Given exercise A: Copy out the hyphenation thread word for word, everything from "David Farmer" down to "therefore <m>x = 1</m>.".
Given exercise B: In the entries, repeat everything from the line that contains "You are a computer-use agent. Image" down to the line that contains "Action: coord(504,234)", including both of those lines and nothing more.

[Begin Page text]

Hyphenation in mixed math-text word

29 views
Skip to first unread message

gedeoned...@gmail.com

unread,
Mar 13, 2022, 4:01:44 AM3/13/22
to PreTeXt development
Hi devs,
it is well known that words like \(F\)-linear are not hyphenated by TeX and this could lead to an overfull in output. When you are writing a (La)TeX document the typical approach is to check the output and, when an overfull arises, manage the single word, possibly inserting the hyphenation points in the word linear by \- or (better) by adding a 0-space after the dash 

\(F\)-\hspace{0pt}linear 

or (even better) use a \(0\)-space and \nobreakdash- from amsmath

\(F\)\nobreakdash-\hspace{0pt}linear

(the last solution avoids hyphenation just after the dash).

Of course PreTeXt authors shouldn't modify the LaTeX file once that it is generated, but maybe the conversion PreTeXt->LaTeX->PDF could take this in account. 

If the source contains something like

<m>math</m>-word

then the conversion to LaTeX could produce

\(math\)\nobreakdash-\hspace{0pt}word

Is this possible/reasonable/desirable? Maybe it has been already considered and discarded for good reasons (I searched in the forums but I didn't find anything about this)

Cheers,
Valerio

Sean Fitzpatrick

unread,
Mar 13, 2022, 11:08:52 AM3/13/22
to PreTeXt development
I'll probably get in trouble with Rob and David for saying this, but it's fine to edit your LaTeX.
(Perhaps it's more correct to say authors shouldn't *have* to edit their LaTeX source.)

This sounds like something that could be a general improvement worth implementing.

But when I've got a few tweaks I want to implement in my LaTeX source, I generally ask myself, which is easier:
- implementing the tweak in my LaTeX style sheet (custom xsl)
- running a quick find/replace on the LaTeX source output

Often it's the latter.

--

David Farmer

unread,
Mar 13, 2022, 11:53:54 AM3/13/22
to PreTeXt development

This is a known problem, and it is even worse in the HTML
because if the sentence ends

... therefore <m>x = 1</m>.

the period at the end of the sentence can end up on the next
line.

Alex Jordan is working on this, which means that he has code
which can detect when math is directly adjacent to non-math.
And he has a way to fix it in HTML.

[End Page text]
[Begin Data to process]

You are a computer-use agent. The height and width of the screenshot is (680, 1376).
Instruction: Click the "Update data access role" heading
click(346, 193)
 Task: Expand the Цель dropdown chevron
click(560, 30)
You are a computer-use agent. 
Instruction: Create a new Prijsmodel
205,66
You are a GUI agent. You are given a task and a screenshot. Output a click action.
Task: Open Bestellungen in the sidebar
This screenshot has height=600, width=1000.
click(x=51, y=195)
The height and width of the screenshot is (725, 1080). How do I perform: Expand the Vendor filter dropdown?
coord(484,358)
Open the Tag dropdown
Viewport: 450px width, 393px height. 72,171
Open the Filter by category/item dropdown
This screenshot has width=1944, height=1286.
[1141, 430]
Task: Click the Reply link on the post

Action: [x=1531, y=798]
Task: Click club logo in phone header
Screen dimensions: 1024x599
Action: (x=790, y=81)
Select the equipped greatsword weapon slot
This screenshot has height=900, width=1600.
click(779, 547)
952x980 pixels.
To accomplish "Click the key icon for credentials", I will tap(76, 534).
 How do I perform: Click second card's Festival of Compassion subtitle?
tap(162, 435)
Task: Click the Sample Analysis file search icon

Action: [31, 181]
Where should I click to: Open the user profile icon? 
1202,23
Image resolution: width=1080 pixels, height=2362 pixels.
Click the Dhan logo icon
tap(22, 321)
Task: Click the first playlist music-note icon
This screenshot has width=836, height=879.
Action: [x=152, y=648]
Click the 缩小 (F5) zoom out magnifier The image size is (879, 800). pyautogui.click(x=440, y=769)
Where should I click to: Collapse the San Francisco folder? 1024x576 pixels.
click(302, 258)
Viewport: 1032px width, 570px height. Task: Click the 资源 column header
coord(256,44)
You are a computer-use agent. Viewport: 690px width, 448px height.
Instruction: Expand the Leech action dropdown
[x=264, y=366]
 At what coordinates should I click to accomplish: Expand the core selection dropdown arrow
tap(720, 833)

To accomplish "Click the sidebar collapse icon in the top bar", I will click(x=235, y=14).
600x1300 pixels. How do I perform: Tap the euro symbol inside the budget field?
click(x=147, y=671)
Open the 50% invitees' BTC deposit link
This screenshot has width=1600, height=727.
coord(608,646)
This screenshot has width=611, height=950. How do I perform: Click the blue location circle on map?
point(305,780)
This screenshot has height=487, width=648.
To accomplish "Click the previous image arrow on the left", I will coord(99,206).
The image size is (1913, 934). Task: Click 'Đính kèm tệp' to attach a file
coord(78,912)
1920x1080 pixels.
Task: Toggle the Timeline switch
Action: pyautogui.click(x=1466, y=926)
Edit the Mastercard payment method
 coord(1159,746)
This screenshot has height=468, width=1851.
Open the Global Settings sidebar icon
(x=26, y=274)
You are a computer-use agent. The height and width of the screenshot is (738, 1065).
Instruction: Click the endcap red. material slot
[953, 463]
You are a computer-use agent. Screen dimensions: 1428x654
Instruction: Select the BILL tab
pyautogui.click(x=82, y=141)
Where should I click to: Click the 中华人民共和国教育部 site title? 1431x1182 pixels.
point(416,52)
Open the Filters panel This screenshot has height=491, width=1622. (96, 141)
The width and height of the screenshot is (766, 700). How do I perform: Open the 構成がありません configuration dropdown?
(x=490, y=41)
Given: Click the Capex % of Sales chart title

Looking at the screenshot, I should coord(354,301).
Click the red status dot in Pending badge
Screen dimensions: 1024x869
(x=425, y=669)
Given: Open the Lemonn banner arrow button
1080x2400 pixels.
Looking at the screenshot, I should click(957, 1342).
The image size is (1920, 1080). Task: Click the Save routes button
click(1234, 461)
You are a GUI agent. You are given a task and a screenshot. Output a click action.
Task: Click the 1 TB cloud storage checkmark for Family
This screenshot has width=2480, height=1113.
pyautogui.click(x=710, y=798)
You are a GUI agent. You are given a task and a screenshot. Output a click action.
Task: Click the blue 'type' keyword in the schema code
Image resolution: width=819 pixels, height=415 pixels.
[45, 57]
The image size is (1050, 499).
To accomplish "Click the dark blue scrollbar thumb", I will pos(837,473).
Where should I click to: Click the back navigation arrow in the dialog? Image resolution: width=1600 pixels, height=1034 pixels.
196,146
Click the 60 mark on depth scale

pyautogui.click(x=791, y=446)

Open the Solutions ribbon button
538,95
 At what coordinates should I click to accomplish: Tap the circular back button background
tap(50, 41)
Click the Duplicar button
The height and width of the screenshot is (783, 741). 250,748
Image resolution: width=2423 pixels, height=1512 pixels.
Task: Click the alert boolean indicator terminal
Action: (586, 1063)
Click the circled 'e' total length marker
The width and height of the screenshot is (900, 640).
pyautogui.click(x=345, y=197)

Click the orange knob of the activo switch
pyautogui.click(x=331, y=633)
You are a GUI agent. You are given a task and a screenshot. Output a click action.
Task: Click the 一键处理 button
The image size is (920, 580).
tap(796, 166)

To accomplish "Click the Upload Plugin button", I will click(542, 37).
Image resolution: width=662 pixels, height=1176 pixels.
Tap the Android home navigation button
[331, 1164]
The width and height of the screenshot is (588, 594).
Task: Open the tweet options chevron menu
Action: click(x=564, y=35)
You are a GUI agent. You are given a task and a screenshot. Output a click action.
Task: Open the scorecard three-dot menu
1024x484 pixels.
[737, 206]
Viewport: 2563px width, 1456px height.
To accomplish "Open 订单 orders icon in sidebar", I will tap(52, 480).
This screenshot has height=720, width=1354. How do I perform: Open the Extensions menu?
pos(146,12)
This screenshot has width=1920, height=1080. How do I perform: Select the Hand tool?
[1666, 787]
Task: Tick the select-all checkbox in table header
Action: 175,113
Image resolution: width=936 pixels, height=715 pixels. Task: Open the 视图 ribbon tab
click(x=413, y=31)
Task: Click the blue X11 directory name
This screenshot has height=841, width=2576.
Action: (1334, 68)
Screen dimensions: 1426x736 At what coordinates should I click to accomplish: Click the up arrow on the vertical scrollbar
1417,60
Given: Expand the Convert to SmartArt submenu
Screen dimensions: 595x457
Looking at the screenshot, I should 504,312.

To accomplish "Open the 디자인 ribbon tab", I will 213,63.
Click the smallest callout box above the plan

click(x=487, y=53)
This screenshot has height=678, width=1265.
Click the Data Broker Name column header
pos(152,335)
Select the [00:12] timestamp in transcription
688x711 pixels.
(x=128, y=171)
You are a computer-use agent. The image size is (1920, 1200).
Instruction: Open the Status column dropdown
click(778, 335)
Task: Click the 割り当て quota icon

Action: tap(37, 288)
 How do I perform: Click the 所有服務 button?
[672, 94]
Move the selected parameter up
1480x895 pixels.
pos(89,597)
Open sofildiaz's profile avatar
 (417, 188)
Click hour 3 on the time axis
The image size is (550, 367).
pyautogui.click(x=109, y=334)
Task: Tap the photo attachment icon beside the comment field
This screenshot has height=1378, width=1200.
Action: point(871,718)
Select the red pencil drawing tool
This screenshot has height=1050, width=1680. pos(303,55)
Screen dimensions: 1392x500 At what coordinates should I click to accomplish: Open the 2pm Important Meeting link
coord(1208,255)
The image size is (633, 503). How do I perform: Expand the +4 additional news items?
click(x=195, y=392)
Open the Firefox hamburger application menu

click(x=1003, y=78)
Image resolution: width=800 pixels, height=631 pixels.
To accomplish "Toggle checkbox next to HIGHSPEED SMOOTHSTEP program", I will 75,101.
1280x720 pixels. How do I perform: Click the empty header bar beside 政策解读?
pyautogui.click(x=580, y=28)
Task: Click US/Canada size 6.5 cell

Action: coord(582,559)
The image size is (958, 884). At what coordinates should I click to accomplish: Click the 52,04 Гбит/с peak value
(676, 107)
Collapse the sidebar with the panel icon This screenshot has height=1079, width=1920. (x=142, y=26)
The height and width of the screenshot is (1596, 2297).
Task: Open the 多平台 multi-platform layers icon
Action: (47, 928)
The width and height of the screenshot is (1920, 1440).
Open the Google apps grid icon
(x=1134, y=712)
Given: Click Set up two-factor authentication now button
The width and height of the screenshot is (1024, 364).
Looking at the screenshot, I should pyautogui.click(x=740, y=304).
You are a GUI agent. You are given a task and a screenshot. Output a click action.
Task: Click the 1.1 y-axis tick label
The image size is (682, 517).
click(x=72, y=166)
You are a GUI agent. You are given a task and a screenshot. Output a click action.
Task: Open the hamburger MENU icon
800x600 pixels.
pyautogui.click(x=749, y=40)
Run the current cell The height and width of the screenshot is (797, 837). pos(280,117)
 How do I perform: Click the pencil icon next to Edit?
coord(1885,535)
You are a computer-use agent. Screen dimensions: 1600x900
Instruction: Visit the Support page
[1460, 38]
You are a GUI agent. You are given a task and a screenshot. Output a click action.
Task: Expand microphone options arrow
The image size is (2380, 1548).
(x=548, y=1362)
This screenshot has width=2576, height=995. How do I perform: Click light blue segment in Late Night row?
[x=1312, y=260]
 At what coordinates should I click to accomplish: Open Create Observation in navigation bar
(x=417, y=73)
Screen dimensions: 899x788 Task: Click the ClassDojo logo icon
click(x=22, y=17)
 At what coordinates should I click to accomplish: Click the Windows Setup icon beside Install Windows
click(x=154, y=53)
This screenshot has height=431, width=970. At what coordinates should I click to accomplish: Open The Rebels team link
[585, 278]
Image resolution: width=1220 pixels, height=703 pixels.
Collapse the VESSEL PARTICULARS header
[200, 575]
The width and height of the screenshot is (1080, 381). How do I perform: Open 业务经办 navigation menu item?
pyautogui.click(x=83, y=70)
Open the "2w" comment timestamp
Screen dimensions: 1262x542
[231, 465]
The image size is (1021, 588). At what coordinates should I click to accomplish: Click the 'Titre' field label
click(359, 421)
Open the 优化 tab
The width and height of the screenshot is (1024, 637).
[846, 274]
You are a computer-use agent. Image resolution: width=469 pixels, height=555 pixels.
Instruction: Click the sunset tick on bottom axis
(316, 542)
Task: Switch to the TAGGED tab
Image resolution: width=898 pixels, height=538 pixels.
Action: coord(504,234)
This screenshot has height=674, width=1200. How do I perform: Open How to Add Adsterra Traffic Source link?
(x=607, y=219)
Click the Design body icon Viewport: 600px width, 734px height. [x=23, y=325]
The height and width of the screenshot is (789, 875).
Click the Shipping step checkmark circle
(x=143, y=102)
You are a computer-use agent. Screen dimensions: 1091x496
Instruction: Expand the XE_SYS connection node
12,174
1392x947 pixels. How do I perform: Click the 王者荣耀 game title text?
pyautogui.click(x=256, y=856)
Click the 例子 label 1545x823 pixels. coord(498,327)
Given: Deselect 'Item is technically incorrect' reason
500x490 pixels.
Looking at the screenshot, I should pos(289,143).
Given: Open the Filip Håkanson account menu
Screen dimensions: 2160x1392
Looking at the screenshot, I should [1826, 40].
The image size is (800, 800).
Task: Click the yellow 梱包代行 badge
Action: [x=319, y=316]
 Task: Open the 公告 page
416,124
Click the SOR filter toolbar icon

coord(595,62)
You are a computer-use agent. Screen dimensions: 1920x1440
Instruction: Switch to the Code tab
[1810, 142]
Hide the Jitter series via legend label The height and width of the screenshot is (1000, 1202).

[End Data to process]

Problem solution A:
David Farmer

unread,
Mar 13, 2022, 11:53:54 AM3/13/22
to PreTeXt development

This is a known problem, and it is even worse in the HTML
because if the sentence ends

... therefore <m>x = 1</m>.

Problem solution B:
You are a computer-use agent. Image resolution: width=469 pixels, height=555 pixels.
Instruction: Click the sunset tick on bottom axis
(316, 542)
Task: Switch to the TAGGED tab
Image resolution: width=898 pixels, height=538 pixels.
Action: coord(504,234)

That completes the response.